Wayne Hays' superiors try to force him to write a statement repudiating her article, but he refuses and is demoted. June's epilogue feels a touch superfluous. Lucy agreed, but only in exchange for payment and if Will went with her. Even as Wayne's discoveries turned happy--or, at least, as happy as this show is capable of getting--the tone remained oddly ominous. I wanted to help reel in the wilder speculations to try to help people manage their expectations a little bit and to maybe help them see what we were trying to focus on.
In the end, was a long story that healed itself. Hays and West visit her grave and tell her that her name was Julie Purcell, not Mary, and that she deserved better than the life she lived. Dan O'Brien contacts Hays and West, asking for money in exchange for information. Neither of the men feel like they got closure from Mr. Now we know who that man is: Mike Ardoin, who found Julie, helped her rebuild, and worked to conceal her identity before marrying her and having a child with her. Hays persuades West to confront James, but he attacks them and they shoot him dead. The material on this site may not be reproduced, distributed, transmitted, cached or otherwise used, except with the prior written permission of Condé Nast.

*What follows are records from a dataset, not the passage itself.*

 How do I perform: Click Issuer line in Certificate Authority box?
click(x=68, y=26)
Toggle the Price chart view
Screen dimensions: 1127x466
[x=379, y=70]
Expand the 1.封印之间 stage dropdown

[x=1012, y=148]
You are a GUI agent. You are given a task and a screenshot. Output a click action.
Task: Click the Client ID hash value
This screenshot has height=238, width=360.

The dog comes over to comfort him and a sweet moment of bonding occurs between a tearful West and the dog. Learning to move past these ghastly beginnings stands as the real thematic heart of this season. The reasons for that aren't hard to discern. What is she still afraid of? The last scene places him in a dark, wet jungle, young and hale, in his Army poncho, staring into the camera with something like resignation. For me, it was something like fan service but with the point of saying that this is all one universe and that these things coexist.
The things he witnessed as a young man working recon in Vietnam. The interviewer, Elisa, asks why the brown sedan was never mentioned in the police report. Hays is lost in a sea of darkness. Hays and West might have killed an evil man — but they still killed him. A frequently mentioned sex-trafficking ring—which, for a wild moment, created a True Detective cinematic universe in which Rust Cohle Matthew McConaughey and Marty Hart Woody Harrelson are two other washed-up detectives searching for truth—appears, at the end of the season, to be nothing but a distraction. He beats O'Brien, who says he knows who has been giving Lucy money for the last 10 years, to keep her quiet.